There’s already suspicion of self-dealing in a fishy deal between key members of the investigation team and the thieves, especially because the São Paulo police has a history in this regard. In the past, some of its officials extorted money from Colombian drug lords, including Juan Carlos Ramírez Abadía, and also from burglars responsible for several bank thefts over the past years.

Because of that, a lot of the victims are hiring private investigation agencies such as the New York-based RCI First Security and Intelligence Advising, which already contacted hundreds of cutters, jewellers, auctioneers and money changers from all over the globe in order to locate some of the stolen goods. The fact that the investigations were delayed, though, is a major problem. Timing is crucial in these cases, since the thieves will always try to go away as soon as possible to avoid being tracked down.

As soon as they heard the shocking news of the robbery, the directors of Banco Itaú set up a crisis committee to monitor the situation and make an exhaustive assessment of the consequences of this unprecedented theft, which, for some reason, only became public last week. For a bank, a huge robbery like the one in this case can somehow be compared to a plane crash for an airliner. Some 40 managers at the bank were ordered to put aside their daily tasks and devote to personally inform clients that their precious goods had been stolen. Many have had to be medicated after receiving the news.



Meanwhile, investigators are trying to identify the thieves thanks to the only clue they have left: Although they’ve destroyed much of the surveillance system, some of the security cameras went unnoticed to them. Based on the video footage, 12 thieves have been identified so far. And it is quite likely that the mentors of the Banco Itaú burglary are the same behind the Banco Central burglary at Fortaleza, one of the world’s largest burglaries.
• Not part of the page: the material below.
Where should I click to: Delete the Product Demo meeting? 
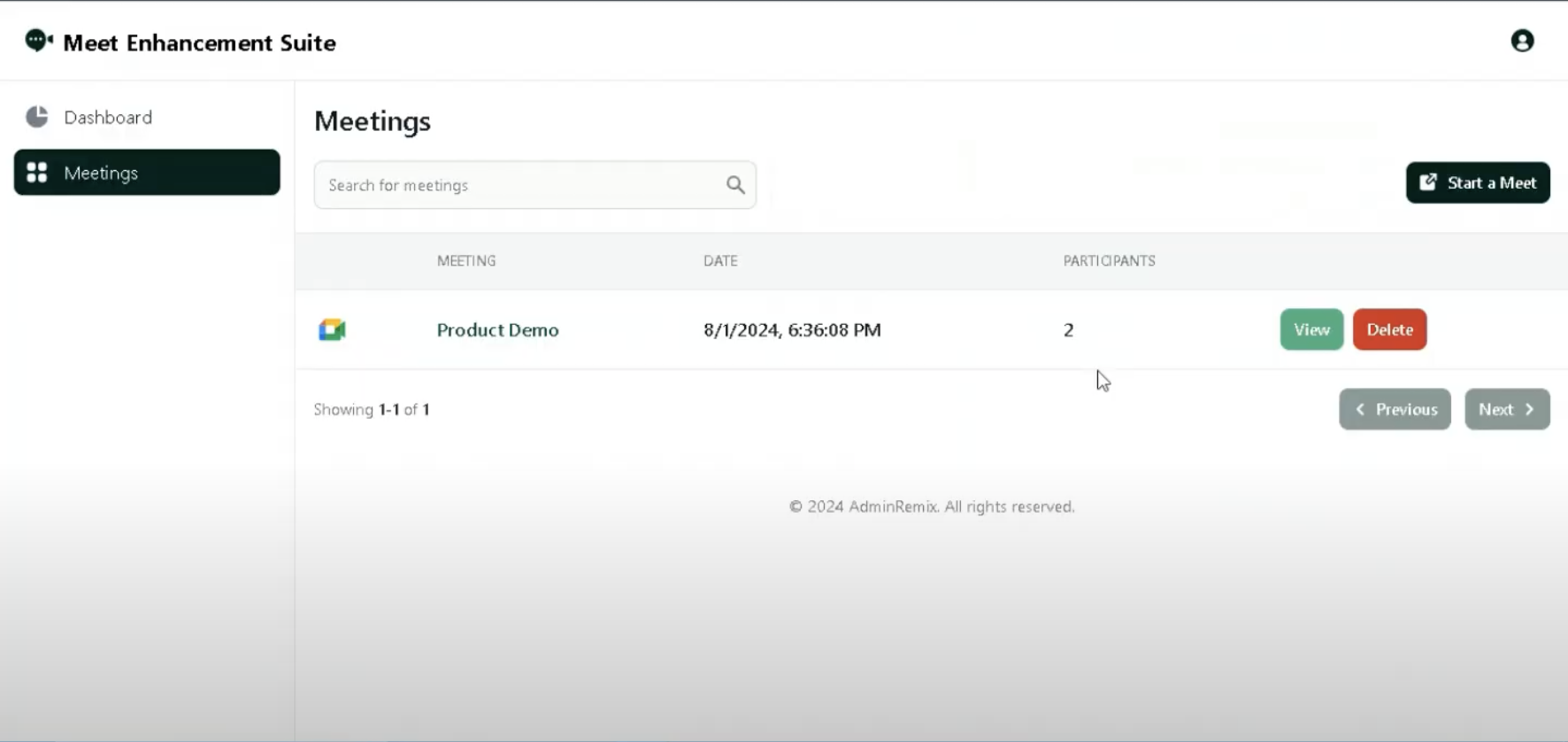point(1389,329)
On the weekend of August 6, 2005 and August 7, 2005 a gang of burglars tunneled into the Banco Central in Fortaleza, a city in north-eastern Brazil. They removed five containers of R$ 50 notes, with an estimated value of R$ 164,755,150 ($95 million) and weighing about 3.5 tons. The money was uninsured; a bank spokeswoman stated that the risks were too small to justify the insurance premiums. The burglars managed to evade or disable the bank’s internal alarms and sensors; the burglary remained undiscovered until the bank opened for business on the morning of Monday, August 8, 2005. So far, authorities have recovered more than $8.93 million, while the remaining is still unaccounted for.



The Banco Central robbery inspired a just-released movie that is already a contender for representing Brazil at the 2012 Academy Awards. The question is whether a possible sequel of the movie will have a happy ending for the victims or the thieves.